Renvoi à la retraite de 300 000 fonctionnaires : L’ODEP alerte sur «un pilotage macroéconomique déshumanisé»

Renvoi à la retraite de 300 000 fonctionnaires : L’ODEP alerte sur «un pilotage macroéconomique déshumanisé»

Par Patient MBY 

Entre 2025 et 2035, le gouvernement congolais prévoit la mise en retraite de 300 000 fonctionnaires avec l’appui du Fonds Monétaire International (FMI). Cette annonce a été faite par le Vice-premier ministre en charge de la Fonction publique, Jean-Pierre Lihau Ebwa, lors de la 51ᵉ réunion du Conseil des ministres.

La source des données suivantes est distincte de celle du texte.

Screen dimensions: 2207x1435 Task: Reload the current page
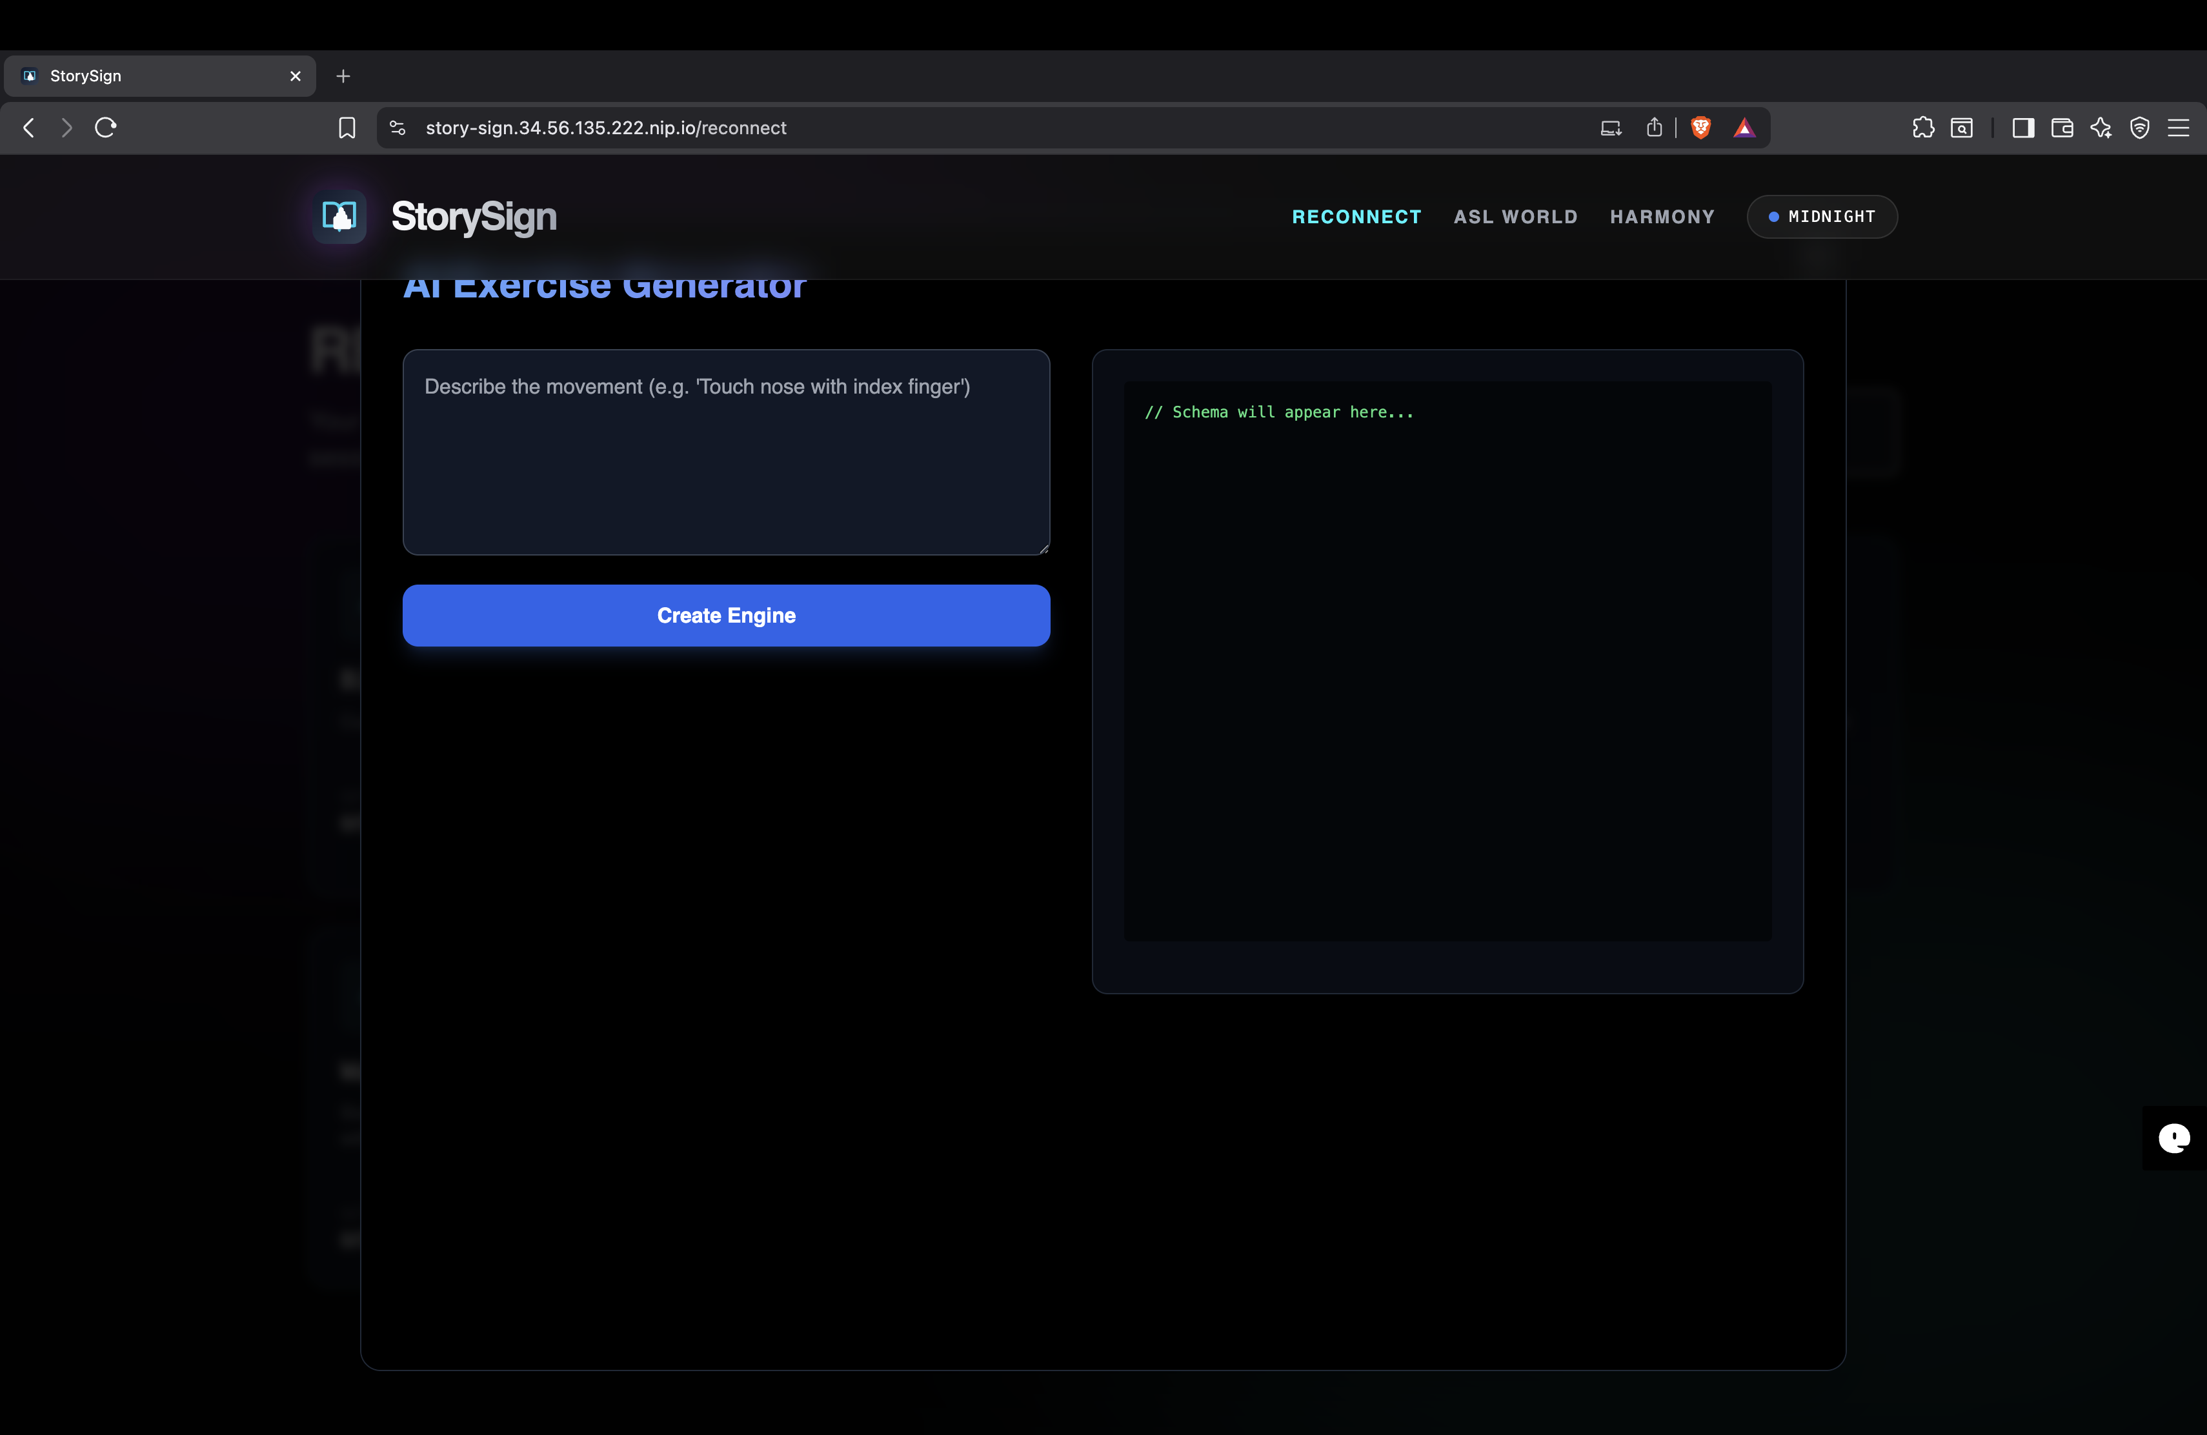pyautogui.click(x=106, y=128)
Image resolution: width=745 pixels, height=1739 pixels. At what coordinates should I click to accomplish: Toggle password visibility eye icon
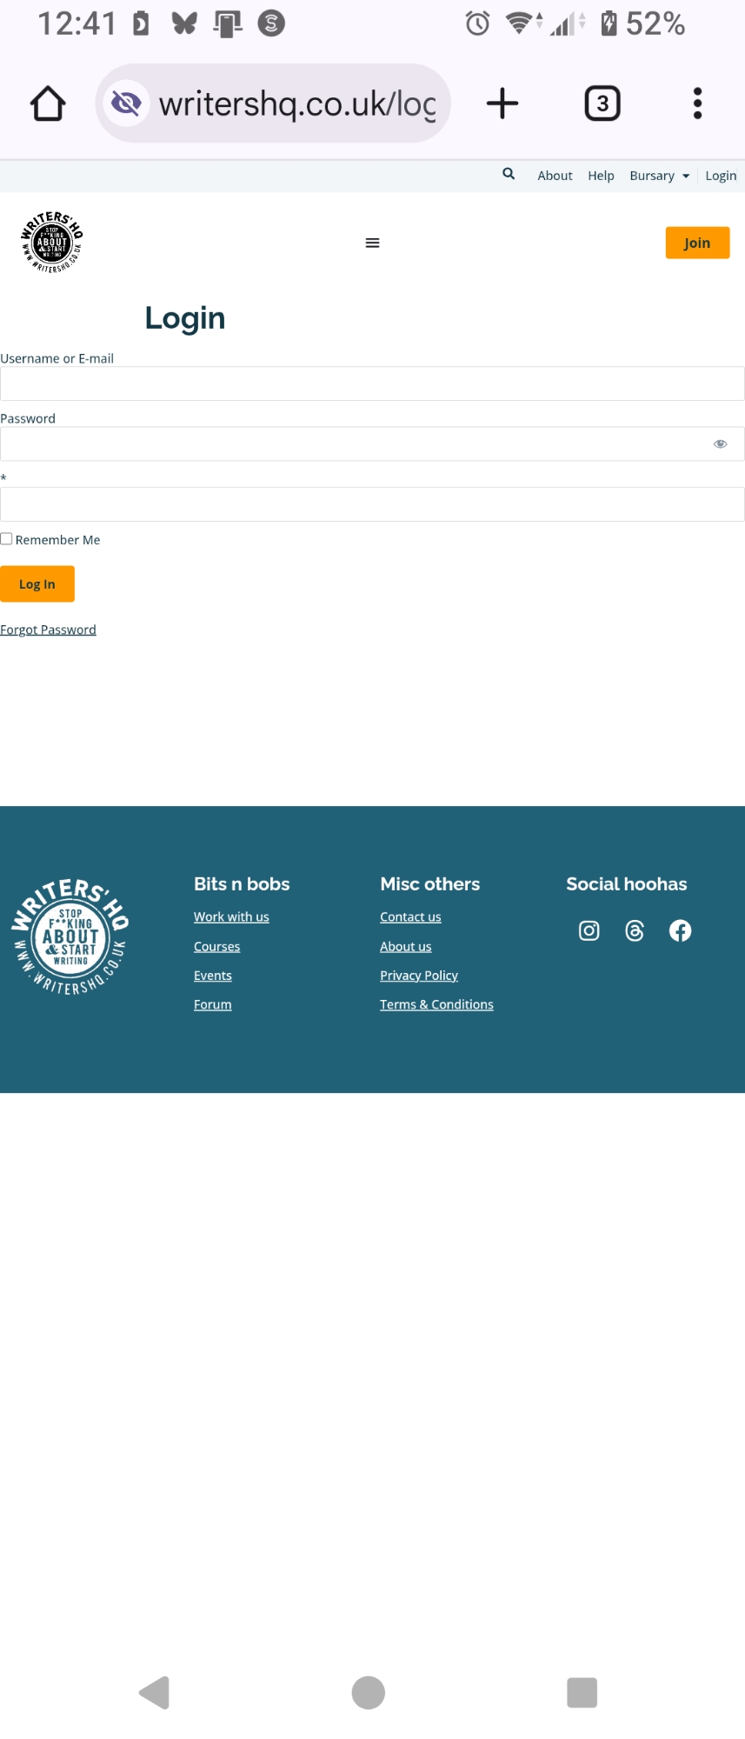(720, 443)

Pour l’Observatoire de la dépense publique, cette initiative constitue une bombe sociale. 

Dans un communiqué rendu public ce mardi 15 juillet, L’ODEP indique que l’État congolais n’a pas la capacité d’offrir une retraite digne à cette masse de personnes, dans un contexte de guerre persistante à l’Est du pays, de pauvreté endémique liée à la baisse du pouvoir d’achat de la population. 

« Cette réforme n’a de sens que si elle s’inscrit dans une vision globale et humaine, tenant compte à la fois des capacités budgétaires nationales, de la soutenabilité du régime de pension et des droits fondamentaux des travailleurs », a écrit L’ODEP dans ce document. 

Pour Florimond Muteba, président du conseil d’administration de cette structure de la société civile et signataire de ce communiqué, « le gouvernement congolais fait le choix dangereux d’un pilotage macroéconomique déshumanisé, sacrifiant des milliers de familles sur l’autel d’une orthodoxie budgétaire déconnectée des réalités sociales du pays ». 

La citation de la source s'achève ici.